# please correct me the grammar



## Doris

i think this foro is  really important  . If someone want to learn is better .
well, congratulations


----------



## valerie

Doris, creo que tu mensaje no está en el foro adecuado. Mejor deberias preguntar en el foro español-ingles


----------



## Doris

ok Valerie
thanks


----------



## mkellogg

I think Doris found the right forum to say her congratulations.  


Thanks!  It is a pleasure to be able to help everyone learn.


----------



## Tomas Robinson

Doris said:
			
		

> i think this foro is  really important  . If someone want to learn is better .
> well, congratulations



Welcome to the forum, Doris!  

How long have you been speaking/writing/reading English? It is my native language, I have spoken English for 43 years (more or less  ). 

He tomando tres clases de español, la primera hace 3 años y tengo amigos en Puerto Rico, Mexico y Ecuador. Mi español no es super bueno, pero quiero aprender más cada día y practicar con otros miembros en este sitio.

I have used the forum for only a week. For questions about translations I think the "Spanish-English" forum is best because the people speak in both languages. Also, you can ask questions about English - in English - on the English-only forum.

¡Bienvenidos! ¡Buen suerte!


----------



## Focalist

> Doris, creo que tu mensaje no está en el foro adecuado.
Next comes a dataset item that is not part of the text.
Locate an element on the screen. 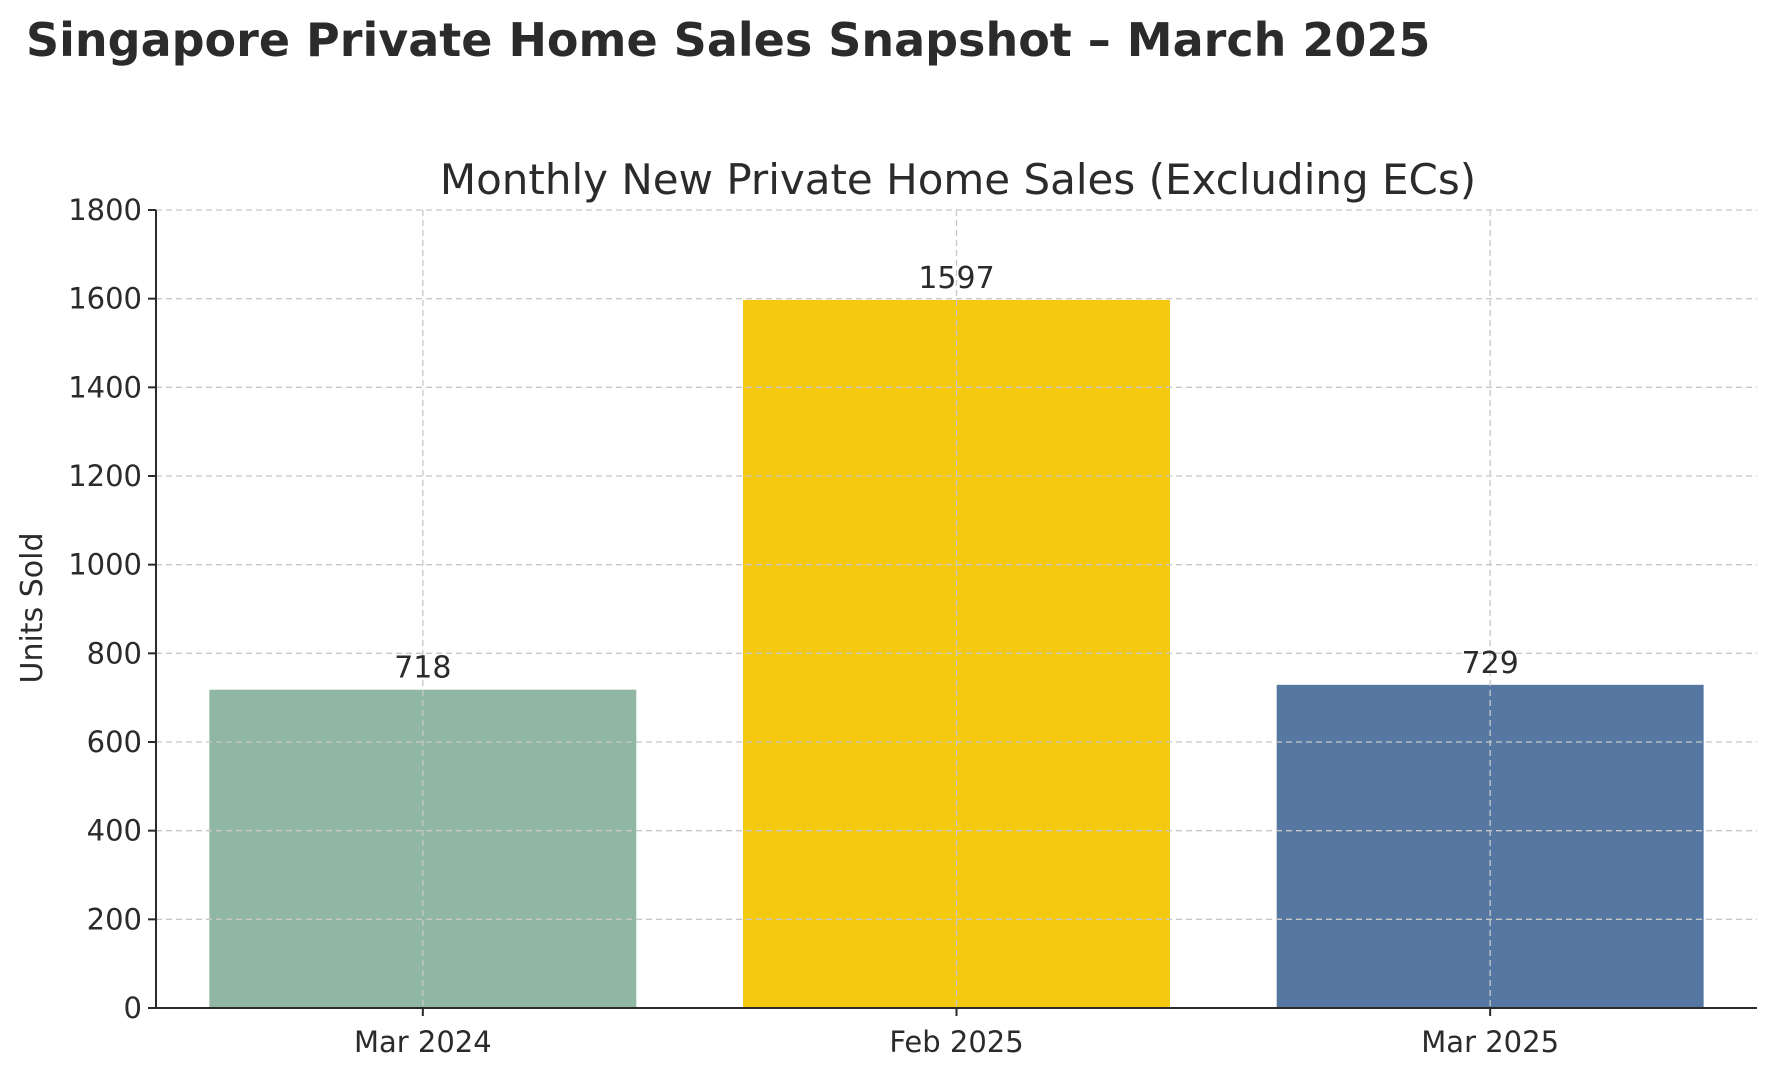  y-tick-label-1: 200 is located at coordinates (114, 919).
Mejor deberias preguntar en el foro español-ingles


El mensaje de Doris ¡sí que está en el "foro adecuado"! Doris no estaba preguntando, sino comentando ... en el foro "comments and suggestions". 
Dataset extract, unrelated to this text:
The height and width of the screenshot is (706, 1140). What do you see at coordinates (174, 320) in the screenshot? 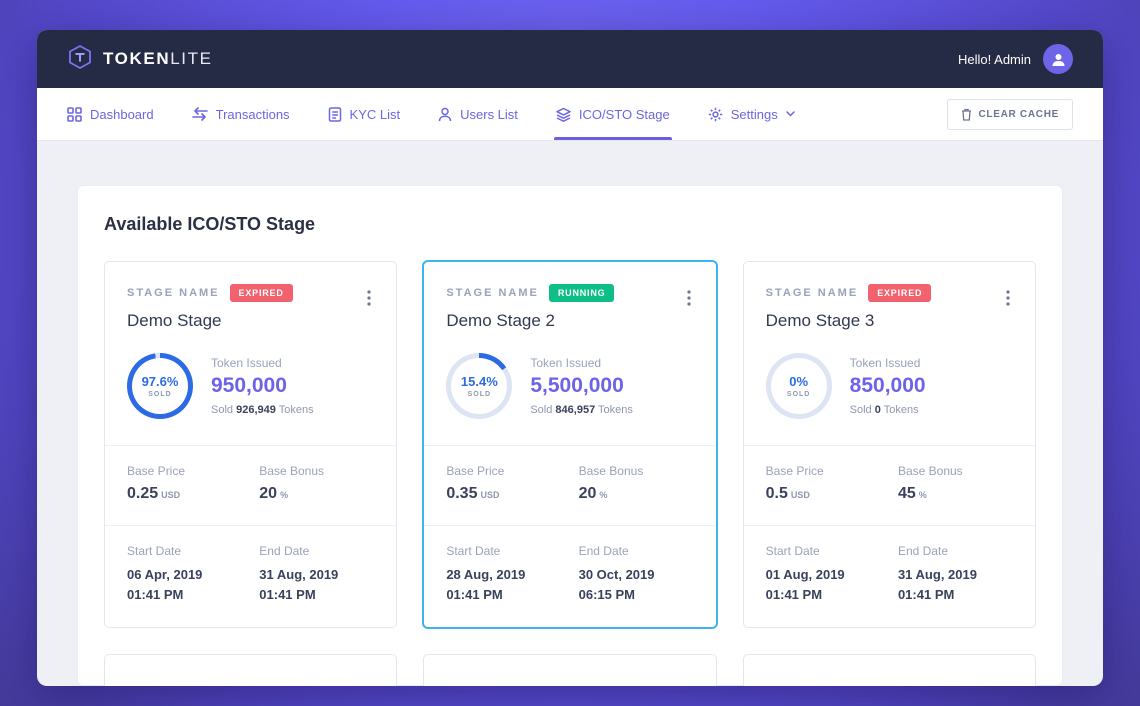
I see `stage-title: Demo Stage` at bounding box center [174, 320].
Doris, ¡te damos la bienvenida!

F


----------



## Tormenta

Doris said:
			
		

> i think this foro is  really important  . If someone want to learn is better .
> well, congratulations




Welcome Doris,

These forums are great for learning (and laughing); you might end up making some good friends as well  

Saludos,

Tormenta


----------



## Doris

un beso


			
				Focalist said:
			
		

> El mensaje de Doris ¡sí que está en el "foro adecuado"! Doris no estaba preguntando, sino comentando ... en el foro "comments and suggestions".
> 
> Doris, ¡te damos la bienvenida!
> 
> F


----------